On local :
mkdir my_project_directory
cd my_project_directory
export PIPENV_VENV_IN_PROJECT=1 (To make the virtual environment folder determininstic(.venv/) otherwise you will get a hash based directory(my_project_directory-some-hash-value) which might not be suitable for automatic deployments in applications like docker. I don't know why this is not default.)
pipenv --python 3.6 (or any particular version number)
pipenv install numpy scipy pandas matplotlib requests
pipenv graph (Gives me a dependency graph)
git add .
git commit -a -S -m "init"
git push
On remote : git clone url/my_project_directory
cd my_project_directory
export PIPENV_VENV_IN_PROJECT=1
pipenv install
pipenv shell
pipenv graph
Is this workflow not enough? I have recently started using pipenv after a lot of struggle. The only issue I have is, Pycharm doesn't allow native pipenv initialisation. I always end up creating an environment manually and then importing the project. Pycharm does detect the environment though.https://www.reddit.com/r/Python/comments/8elkqe/pipenv_a_gui...
Personally I think poetry doesn't get enough visibility. It's not as hyped as pipenv but it feels a bit nicer:
Poetry replaces setup.py which is mostly used for building libraries.

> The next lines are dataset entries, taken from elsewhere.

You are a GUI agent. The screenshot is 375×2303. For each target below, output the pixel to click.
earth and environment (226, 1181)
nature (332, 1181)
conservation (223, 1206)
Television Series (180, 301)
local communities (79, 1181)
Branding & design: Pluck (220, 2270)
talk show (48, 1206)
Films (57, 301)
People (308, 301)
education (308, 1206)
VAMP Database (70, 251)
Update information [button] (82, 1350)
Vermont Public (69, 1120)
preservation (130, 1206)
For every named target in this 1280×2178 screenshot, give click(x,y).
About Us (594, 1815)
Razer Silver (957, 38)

You still need to create your own virtualenv.
Pipenv replaces requirements.txt and handles the virtualenv for you. It can’t be used for packaging libs, but it’s primary purpose is to make developing on apps easier.

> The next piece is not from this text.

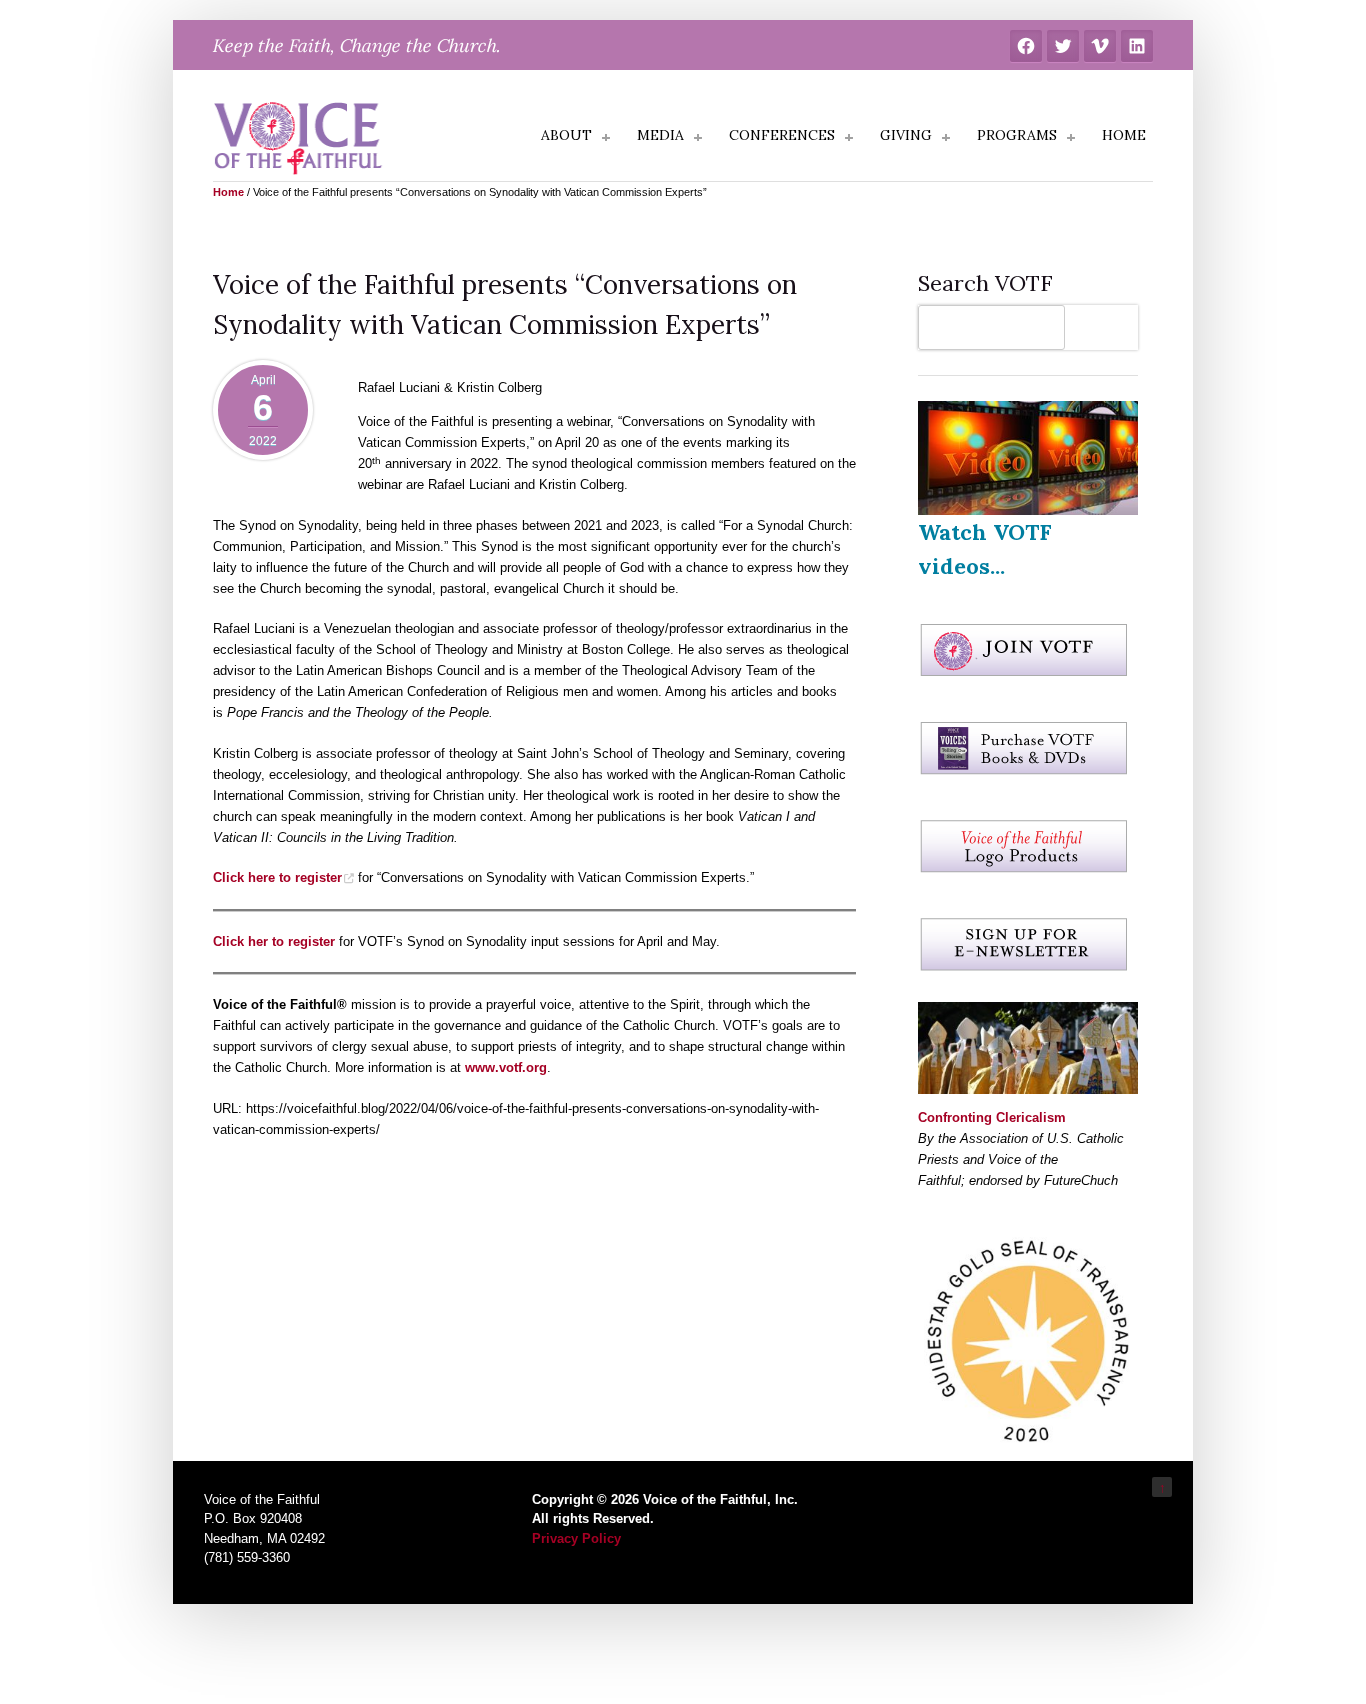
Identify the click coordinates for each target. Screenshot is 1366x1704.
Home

Lore seems to be much closer to pipenv than poetry.
After skimming the docs and tinkering with poetry a bit, I'm not sure what my workflow with it would be for containerized python apps, though - where you generally don't want virtual environments at all. Pipenv handles that case pretty well.
I might reach for it though if I were developing open-source libraries that would be distributed on pypi
$ pipenv install numpy scipy pandas matplotlib requests
....
....installs everything
....
$ time pipenv sync
Installing dependencies from Pipfile.lock (3f6ae1)…
15/15 — 00:00:05
All dependencies are now up-to-date!
real 0m7.219s
user 0m15.645s
sys 0m1.406s
Why does it take so long just to check a bunch of hashes? Is there a better command?[1]: https://docs.pipenv.org/advanced/#automatic-python-installat...

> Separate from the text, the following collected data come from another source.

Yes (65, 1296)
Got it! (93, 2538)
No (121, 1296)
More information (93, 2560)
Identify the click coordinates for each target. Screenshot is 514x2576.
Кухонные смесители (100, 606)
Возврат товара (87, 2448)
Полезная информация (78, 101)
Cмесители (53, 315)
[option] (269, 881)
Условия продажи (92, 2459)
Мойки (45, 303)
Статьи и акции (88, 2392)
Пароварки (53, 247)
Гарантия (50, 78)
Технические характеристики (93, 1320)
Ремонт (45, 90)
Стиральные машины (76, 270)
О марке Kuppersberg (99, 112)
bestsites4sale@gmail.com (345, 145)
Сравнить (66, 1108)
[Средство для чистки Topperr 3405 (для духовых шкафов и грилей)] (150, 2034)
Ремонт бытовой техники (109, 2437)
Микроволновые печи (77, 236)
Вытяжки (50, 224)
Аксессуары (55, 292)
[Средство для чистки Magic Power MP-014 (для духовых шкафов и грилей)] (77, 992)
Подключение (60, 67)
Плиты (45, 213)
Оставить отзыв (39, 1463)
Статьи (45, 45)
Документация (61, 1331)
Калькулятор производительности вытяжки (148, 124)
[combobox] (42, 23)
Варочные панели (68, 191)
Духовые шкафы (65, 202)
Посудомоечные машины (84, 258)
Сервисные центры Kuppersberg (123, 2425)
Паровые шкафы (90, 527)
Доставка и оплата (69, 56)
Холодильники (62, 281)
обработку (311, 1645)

After discovering PYTHONUSERBASE, I no longer need any of the plethora of wrappers around venv/virtualenv.
Is there any walkthrough available? Pipenv has one deficiency is that it can be slow at times, particularly when you want to quickly install a dependency and run. Would love to know the alternative.
My current magic is:
pipenv sync $(pipenv --venv > /dev/null || echo '--python 3.6') --dev
The reason is that (magically) adding --python 3.6 will always create a new virtual environment, and I'd rather not do that if the cache is up to date, but running sync by itself won't.And I think I also want to run `install --deploy`, to check if my Pipfile / lock are in sync or broken.
None of them are huge gripes, more the frustration that it almost works out of the box, but it always seems no one writing these tools ever uses them in prod...
npm actually got this right, init helps, and it makes sense to traverse up directories to find a package.json.
Regarding "init", are you complaining that many commands will create a new virtualenv when really only one ought to? Automagically creating the virtualenv definitely seemed cool and modern to me... for about 3 minutes.
On mobile; I may be misremembering some details. Would encourage you to check new version behavior if you're interested.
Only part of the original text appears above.